И отныне все, что окружает Прокопа, будет освещено по-иному.
ПРЕКРАСНОЕ ДАЛЁКО ЗДЕСЬ И СЕЙЧАС
1
В сердце Прокопа все перевернулось, все смешалось, мысли путались, разбегались во все стороны. Но в сумятицу эту упало зернышко.
Совсем крохотное, незаметное зернышко, однако если человек всем обделен, подобно парии, каким был Прокоп, то даже такая малость уже кое-что.
Над его пустыней светила луна.
Все могло бы так и остаться: лунный свет над тусклой равниной. Зернышко могло бы скукожиться, окаменеть.
Но этого не случилось, и оно проросло.
А помогли ему прорасти встречи. Встречи самые разные, как правило, самые обычные и внешне вроде бы ничего особенного не представляющие. Встречи с людьми, оставившими в нем новый след, – со случайными прохожими, увиденными на улице, или неожиданно обретенными старыми знакомыми, связь с которыми давно оборвалась. Само собой разумеется, встречи с книгами, которые происходили за синим занавесом в уборной.
Книги и люди, слова и лица, торопящиеся прохожие и перелистанные тексты, украдкой подсмотренные взгляды и жесты – все эти ничего не значащие мелочи, какими бы несовместимыми они ни казались на первый взгляд, перемешавшись, создали новую, стократно более прозрачную атмосферу, породили климат, благоприятствующий мечтательности и работе воображения.

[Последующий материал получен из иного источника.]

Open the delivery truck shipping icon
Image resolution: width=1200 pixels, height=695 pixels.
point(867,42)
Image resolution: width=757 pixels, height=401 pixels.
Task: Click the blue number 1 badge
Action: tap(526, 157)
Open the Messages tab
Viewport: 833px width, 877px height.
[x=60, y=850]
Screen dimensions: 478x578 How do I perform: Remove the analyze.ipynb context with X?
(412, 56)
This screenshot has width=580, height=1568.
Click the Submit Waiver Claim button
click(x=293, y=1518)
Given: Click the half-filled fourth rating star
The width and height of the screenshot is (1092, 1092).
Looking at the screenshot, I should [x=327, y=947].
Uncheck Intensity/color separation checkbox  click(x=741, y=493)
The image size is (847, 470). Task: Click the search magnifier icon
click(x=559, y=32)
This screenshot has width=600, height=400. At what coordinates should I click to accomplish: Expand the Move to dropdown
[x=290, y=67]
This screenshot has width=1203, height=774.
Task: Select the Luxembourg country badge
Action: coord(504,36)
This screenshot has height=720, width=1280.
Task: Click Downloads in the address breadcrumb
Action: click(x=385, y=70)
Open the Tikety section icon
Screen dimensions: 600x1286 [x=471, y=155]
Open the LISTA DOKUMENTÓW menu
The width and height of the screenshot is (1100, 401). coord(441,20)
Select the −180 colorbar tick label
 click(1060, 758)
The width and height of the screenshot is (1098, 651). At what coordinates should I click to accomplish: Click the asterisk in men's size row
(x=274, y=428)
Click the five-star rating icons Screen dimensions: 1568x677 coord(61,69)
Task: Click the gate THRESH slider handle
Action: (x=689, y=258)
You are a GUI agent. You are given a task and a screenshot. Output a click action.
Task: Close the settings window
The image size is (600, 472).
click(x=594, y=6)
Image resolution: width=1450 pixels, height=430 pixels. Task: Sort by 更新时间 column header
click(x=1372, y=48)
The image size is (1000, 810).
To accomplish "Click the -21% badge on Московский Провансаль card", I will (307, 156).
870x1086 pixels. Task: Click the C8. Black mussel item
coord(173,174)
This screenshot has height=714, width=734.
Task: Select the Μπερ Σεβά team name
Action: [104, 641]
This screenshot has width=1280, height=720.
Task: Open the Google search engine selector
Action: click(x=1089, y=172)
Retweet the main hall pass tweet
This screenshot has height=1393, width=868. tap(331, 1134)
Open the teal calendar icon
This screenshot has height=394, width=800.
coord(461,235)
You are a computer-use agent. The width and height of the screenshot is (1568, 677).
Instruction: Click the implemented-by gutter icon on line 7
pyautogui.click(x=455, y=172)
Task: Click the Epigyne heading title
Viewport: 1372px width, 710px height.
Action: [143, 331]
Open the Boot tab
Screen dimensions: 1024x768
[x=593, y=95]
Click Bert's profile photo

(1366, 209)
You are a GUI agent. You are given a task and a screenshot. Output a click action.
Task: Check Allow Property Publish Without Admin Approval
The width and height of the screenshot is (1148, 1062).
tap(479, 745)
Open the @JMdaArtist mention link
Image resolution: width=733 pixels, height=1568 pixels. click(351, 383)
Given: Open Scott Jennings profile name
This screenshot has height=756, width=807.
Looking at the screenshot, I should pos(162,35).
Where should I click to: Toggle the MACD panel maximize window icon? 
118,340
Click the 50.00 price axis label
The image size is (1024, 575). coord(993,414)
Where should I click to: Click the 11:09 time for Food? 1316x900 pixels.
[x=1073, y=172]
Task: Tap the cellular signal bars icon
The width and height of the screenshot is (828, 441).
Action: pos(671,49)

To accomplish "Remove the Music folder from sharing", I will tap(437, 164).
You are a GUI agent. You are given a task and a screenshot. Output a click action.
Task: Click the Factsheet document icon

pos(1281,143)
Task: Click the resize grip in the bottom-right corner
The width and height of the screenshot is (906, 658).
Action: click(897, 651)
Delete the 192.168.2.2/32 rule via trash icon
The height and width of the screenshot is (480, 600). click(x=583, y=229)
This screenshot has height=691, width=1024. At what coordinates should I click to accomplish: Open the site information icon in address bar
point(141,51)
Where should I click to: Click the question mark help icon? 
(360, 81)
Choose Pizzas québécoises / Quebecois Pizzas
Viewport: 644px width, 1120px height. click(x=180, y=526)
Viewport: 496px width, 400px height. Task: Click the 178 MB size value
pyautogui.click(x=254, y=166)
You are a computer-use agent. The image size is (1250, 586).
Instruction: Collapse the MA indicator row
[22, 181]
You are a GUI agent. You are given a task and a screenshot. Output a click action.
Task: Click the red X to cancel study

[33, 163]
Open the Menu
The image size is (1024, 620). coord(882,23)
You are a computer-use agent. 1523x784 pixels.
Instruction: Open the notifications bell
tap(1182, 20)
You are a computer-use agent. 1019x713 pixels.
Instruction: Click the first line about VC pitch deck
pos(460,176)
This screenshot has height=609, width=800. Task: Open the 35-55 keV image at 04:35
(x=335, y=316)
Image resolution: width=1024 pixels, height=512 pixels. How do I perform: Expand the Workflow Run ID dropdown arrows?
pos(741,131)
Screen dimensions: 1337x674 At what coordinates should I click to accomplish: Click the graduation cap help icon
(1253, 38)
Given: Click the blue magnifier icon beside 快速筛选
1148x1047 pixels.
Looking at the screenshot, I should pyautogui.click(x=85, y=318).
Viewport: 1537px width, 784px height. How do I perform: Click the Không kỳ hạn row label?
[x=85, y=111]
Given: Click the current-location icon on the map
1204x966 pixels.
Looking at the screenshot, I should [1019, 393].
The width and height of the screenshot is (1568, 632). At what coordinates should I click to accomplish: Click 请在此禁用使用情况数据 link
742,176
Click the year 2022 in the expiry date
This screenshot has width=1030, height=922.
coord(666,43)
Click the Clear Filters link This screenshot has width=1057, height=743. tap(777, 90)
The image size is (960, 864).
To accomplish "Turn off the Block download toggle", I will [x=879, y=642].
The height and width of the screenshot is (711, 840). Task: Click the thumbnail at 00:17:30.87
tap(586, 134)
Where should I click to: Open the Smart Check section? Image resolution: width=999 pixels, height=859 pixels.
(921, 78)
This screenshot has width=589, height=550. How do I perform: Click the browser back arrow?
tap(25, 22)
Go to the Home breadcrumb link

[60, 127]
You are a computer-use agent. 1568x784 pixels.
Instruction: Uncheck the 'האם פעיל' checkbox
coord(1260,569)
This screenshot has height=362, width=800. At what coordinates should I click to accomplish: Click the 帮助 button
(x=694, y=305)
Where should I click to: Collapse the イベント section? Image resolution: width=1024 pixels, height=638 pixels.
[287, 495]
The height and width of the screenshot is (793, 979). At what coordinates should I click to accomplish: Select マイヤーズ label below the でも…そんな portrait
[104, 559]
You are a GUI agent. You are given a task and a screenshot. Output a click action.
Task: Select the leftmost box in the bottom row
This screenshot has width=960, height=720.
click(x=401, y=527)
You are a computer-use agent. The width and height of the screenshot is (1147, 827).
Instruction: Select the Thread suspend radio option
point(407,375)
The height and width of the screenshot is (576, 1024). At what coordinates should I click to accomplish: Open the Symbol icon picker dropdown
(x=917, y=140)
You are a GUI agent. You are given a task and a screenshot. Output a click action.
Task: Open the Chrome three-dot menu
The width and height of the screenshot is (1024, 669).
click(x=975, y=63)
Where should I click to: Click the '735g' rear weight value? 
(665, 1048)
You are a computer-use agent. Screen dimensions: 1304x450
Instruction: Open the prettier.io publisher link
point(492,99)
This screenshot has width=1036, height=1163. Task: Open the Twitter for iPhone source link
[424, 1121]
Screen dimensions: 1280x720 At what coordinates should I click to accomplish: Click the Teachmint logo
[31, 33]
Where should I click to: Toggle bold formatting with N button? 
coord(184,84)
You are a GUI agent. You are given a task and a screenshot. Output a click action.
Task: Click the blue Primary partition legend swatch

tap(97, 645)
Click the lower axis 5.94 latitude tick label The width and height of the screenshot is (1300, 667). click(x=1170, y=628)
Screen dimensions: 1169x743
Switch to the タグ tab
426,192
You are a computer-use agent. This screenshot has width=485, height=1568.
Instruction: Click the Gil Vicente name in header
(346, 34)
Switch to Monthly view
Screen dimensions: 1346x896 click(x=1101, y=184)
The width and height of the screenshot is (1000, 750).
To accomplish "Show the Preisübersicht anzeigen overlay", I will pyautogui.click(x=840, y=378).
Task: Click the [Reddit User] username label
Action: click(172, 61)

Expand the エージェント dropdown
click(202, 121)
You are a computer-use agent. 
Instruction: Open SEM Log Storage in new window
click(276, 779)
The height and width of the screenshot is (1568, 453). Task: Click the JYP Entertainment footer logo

Прокоп, чьи глаза отливали отблесками лунного света, чуть ли не полностью отдался на произвол ветра встреч – ветра случайностей и удивления.
Все вокруг обретало новое освещение, словно дневной свет слегка пропитался лунным сиянием. Серебристые или матовые, с оттенком цвета слоновой кости отблески дрожали в воздухе, накладывая на все вокруг некую тень неочевидности. И источником этого было вовсе не время, которое раздваивается внутри себя, чтобы разбежаться в противоположных направлениях, но свет. В этом двойном освещении все зримое, начиная с тел и лиц людей, преображалось. Все, что почиталось прекрасным или уродливым, обыкновенным или редкостным, вырывалось из привычных рамок, в которых замкнули его привычки и условности.
Первый, кого Прокоп внезапно увидел по-новому при этом втором освещении, был он сам. И произошло это опять же в уборной.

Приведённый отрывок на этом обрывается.